START Recorded information

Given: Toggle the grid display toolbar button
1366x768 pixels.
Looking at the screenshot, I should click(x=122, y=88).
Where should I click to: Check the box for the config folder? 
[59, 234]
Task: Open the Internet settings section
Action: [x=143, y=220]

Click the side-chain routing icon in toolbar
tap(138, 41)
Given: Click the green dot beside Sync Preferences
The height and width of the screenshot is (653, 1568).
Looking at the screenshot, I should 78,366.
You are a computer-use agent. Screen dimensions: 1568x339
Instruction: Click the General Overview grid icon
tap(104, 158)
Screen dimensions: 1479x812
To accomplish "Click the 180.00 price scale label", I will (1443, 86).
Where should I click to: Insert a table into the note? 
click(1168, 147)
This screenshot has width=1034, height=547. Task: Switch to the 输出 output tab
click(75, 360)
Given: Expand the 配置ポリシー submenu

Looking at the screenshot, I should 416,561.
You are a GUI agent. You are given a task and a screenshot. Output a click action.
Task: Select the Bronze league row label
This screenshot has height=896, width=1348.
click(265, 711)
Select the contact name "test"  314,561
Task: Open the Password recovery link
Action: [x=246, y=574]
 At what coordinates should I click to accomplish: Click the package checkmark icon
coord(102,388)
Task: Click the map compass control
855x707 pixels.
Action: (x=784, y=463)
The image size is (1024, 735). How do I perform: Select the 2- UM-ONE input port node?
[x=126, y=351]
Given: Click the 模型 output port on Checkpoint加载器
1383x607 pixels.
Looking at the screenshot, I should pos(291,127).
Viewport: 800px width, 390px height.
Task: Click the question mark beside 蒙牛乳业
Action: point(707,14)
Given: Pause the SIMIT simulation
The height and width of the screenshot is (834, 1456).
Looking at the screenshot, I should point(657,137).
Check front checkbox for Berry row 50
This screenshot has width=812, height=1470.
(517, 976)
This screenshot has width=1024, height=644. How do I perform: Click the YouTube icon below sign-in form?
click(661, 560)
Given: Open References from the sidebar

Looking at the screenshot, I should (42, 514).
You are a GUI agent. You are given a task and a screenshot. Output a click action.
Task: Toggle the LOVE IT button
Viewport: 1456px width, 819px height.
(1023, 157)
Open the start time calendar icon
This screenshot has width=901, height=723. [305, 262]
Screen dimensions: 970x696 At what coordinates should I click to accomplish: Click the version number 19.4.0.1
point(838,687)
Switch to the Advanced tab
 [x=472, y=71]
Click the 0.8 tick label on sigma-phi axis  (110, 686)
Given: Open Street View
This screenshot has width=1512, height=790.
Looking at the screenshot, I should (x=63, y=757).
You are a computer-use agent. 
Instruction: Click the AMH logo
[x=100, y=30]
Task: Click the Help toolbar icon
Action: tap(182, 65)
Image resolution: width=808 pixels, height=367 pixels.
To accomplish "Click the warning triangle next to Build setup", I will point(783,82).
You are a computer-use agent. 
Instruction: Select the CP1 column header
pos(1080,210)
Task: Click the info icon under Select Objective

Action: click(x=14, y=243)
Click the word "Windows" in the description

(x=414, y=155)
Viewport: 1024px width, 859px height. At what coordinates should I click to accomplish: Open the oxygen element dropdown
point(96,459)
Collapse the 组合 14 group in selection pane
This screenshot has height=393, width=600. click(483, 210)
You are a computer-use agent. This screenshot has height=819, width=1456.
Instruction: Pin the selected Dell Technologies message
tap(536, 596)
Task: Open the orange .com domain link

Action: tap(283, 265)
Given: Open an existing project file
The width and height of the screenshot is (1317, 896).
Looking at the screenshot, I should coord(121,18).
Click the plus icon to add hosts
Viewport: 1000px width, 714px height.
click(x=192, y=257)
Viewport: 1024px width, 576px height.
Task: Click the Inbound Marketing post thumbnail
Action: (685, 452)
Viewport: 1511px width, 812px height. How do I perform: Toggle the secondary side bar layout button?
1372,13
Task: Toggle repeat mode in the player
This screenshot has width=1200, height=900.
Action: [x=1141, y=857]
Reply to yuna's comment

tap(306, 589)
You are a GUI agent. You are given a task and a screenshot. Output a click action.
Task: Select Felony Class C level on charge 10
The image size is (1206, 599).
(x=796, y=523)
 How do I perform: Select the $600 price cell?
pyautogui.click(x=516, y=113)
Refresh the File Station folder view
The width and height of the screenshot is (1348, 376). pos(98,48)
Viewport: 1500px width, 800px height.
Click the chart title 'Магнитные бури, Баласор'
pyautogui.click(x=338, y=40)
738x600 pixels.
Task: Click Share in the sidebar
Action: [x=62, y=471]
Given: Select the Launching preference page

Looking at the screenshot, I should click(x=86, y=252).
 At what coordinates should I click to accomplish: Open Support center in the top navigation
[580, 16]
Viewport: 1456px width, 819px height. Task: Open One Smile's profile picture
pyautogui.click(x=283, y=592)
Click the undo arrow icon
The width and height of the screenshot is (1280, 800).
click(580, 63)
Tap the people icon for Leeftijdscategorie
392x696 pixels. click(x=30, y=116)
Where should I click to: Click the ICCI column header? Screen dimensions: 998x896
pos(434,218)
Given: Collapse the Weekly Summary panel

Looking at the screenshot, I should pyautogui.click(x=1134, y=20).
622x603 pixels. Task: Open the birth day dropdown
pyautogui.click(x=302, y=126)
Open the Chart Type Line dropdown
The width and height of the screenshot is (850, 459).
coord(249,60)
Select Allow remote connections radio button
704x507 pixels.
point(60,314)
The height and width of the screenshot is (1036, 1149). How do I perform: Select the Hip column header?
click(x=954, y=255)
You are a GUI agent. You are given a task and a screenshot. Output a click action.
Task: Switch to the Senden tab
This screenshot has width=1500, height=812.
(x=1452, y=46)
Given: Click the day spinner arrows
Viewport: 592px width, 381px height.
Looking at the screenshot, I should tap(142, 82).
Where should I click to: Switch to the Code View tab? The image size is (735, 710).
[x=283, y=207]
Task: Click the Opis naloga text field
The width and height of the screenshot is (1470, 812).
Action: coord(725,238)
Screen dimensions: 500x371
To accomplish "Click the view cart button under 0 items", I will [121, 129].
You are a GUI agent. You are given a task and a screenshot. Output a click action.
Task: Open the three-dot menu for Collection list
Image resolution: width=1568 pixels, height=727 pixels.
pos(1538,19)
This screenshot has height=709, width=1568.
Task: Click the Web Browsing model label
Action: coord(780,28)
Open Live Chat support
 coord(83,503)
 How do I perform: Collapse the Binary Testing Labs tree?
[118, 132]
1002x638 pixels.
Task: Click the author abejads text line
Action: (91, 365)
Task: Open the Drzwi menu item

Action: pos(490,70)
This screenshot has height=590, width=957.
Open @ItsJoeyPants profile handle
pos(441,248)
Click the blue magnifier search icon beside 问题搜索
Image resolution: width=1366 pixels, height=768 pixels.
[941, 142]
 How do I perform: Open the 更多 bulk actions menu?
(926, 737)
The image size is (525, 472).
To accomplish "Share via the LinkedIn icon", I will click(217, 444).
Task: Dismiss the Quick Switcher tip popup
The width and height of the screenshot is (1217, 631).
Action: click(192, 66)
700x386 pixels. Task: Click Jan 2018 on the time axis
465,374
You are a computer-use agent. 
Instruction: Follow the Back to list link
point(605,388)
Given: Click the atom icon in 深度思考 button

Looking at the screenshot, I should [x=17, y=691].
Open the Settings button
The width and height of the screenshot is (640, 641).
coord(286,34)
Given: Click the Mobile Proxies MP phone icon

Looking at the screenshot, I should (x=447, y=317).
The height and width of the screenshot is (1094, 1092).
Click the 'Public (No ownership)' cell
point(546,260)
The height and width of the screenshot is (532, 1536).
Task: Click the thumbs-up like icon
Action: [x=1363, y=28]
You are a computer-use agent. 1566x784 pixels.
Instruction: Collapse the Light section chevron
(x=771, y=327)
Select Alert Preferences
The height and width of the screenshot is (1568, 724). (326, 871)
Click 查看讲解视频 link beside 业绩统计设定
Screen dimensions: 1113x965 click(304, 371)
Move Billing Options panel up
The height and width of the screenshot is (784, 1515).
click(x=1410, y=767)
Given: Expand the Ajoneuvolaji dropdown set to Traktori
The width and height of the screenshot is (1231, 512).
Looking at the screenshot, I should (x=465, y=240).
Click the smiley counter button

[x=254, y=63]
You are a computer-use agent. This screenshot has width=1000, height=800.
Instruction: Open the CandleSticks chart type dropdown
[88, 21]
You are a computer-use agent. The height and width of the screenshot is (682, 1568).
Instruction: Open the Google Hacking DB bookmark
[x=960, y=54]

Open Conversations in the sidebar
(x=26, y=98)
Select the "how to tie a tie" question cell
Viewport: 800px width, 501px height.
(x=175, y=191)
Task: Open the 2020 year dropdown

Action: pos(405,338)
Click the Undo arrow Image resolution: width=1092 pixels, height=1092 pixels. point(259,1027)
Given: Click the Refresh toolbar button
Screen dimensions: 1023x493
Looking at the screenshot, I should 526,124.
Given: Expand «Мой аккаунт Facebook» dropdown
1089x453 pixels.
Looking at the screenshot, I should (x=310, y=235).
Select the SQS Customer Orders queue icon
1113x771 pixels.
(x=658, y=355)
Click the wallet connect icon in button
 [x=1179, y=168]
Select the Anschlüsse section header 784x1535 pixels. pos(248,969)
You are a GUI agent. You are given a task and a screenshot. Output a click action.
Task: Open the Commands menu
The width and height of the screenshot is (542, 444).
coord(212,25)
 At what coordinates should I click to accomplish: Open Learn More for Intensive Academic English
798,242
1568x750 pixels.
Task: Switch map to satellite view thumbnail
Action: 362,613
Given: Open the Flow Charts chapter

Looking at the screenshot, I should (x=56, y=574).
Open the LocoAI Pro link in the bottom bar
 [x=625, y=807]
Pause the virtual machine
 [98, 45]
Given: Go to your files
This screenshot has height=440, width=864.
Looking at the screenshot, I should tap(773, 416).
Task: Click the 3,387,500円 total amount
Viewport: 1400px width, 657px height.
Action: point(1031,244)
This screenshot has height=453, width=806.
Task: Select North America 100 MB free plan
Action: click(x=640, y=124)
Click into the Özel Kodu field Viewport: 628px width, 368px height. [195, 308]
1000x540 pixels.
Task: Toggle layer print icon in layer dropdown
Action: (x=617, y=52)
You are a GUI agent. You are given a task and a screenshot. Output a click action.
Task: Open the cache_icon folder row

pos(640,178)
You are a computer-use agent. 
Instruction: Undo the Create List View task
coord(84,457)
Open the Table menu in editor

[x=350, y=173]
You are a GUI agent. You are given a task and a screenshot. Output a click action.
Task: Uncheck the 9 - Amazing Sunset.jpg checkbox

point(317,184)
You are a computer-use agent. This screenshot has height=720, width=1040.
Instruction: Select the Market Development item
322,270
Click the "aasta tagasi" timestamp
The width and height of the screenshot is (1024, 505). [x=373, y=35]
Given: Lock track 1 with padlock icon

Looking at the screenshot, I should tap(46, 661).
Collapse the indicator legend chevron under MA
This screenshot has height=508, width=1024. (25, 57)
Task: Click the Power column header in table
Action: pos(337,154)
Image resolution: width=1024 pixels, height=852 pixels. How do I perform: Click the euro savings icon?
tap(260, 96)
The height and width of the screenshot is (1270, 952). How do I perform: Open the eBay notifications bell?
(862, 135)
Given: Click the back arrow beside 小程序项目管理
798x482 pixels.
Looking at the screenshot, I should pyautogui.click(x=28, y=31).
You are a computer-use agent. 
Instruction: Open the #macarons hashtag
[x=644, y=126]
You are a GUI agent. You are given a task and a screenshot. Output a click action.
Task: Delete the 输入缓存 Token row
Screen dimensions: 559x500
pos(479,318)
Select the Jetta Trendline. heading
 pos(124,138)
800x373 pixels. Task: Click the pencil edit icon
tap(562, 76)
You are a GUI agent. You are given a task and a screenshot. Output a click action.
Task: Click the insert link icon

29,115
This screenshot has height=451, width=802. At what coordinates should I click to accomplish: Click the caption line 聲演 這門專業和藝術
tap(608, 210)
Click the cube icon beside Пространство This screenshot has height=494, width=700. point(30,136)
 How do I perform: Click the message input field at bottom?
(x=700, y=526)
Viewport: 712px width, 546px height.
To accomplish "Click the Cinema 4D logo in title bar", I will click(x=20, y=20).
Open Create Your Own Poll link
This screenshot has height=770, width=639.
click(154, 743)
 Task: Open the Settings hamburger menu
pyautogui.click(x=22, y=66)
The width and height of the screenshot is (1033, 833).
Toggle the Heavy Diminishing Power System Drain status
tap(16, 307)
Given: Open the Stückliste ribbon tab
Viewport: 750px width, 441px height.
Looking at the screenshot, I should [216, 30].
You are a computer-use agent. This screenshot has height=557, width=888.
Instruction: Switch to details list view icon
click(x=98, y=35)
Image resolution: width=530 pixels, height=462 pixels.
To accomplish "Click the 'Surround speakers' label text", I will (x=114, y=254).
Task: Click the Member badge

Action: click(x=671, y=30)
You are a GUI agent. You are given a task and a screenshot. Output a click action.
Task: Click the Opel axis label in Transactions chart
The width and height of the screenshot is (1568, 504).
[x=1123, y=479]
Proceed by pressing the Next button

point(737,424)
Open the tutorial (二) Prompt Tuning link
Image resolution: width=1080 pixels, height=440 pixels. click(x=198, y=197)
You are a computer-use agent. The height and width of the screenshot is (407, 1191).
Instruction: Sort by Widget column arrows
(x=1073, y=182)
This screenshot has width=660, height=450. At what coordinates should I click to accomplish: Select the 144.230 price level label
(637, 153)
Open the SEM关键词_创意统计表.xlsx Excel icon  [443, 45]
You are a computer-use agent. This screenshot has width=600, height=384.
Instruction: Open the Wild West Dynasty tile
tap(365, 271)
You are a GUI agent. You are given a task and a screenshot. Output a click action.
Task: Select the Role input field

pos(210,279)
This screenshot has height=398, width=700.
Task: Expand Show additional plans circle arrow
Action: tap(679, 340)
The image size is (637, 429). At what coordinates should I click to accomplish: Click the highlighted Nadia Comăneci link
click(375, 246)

END Recorded information

§ Task goal:
Repeat the entries above verbatim, but only from the line that has "Image resolution: width=1024" down to the line that has "Task: Click the Opel", inclusive.

§ Task response:
Image resolution: width=1024 pixels, height=852 pixels. How do I perform: Click the euro savings icon?
tap(260, 96)
The height and width of the screenshot is (1270, 952). How do I perform: Open the eBay notifications bell?
(862, 135)
Given: Click the back arrow beside 小程序项目管理
798x482 pixels.
Looking at the screenshot, I should pyautogui.click(x=28, y=31).
You are a computer-use agent. 
Instruction: Open the #macarons hashtag
[x=644, y=126]
You are a GUI agent. You are given a task and a screenshot. Output a click action.
Task: Delete the 输入缓存 Token row
Screen dimensions: 559x500
pos(479,318)
Select the Jetta Trendline. heading
 pos(124,138)
800x373 pixels. Task: Click the pencil edit icon
tap(562, 76)
You are a GUI agent. You are given a task and a screenshot. Output a click action.
Task: Click the insert link icon

29,115
This screenshot has height=451, width=802. At what coordinates should I click to accomplish: Click the caption line 聲演 這門專業和藝術
tap(608, 210)
Click the cube icon beside Пространство This screenshot has height=494, width=700. point(30,136)
 How do I perform: Click the message input field at bottom?
(x=700, y=526)
Viewport: 712px width, 546px height.
To accomplish "Click the Cinema 4D logo in title bar", I will click(x=20, y=20).
Open Create Your Own Poll link
This screenshot has height=770, width=639.
click(154, 743)
 Task: Open the Settings hamburger menu
pyautogui.click(x=22, y=66)
The width and height of the screenshot is (1033, 833).
Toggle the Heavy Diminishing Power System Drain status
tap(16, 307)
Given: Open the Stückliste ribbon tab
Viewport: 750px width, 441px height.
Looking at the screenshot, I should [216, 30].
You are a computer-use agent. This screenshot has height=557, width=888.
Instruction: Switch to details list view icon
click(x=98, y=35)
Image resolution: width=530 pixels, height=462 pixels.
To accomplish "Click the 'Surround speakers' label text", I will (x=114, y=254).
Task: Click the Member badge

Action: click(x=671, y=30)
You are a GUI agent. You are given a task and a screenshot. Output a click action.
Task: Click the Opel axis label in Transactions chart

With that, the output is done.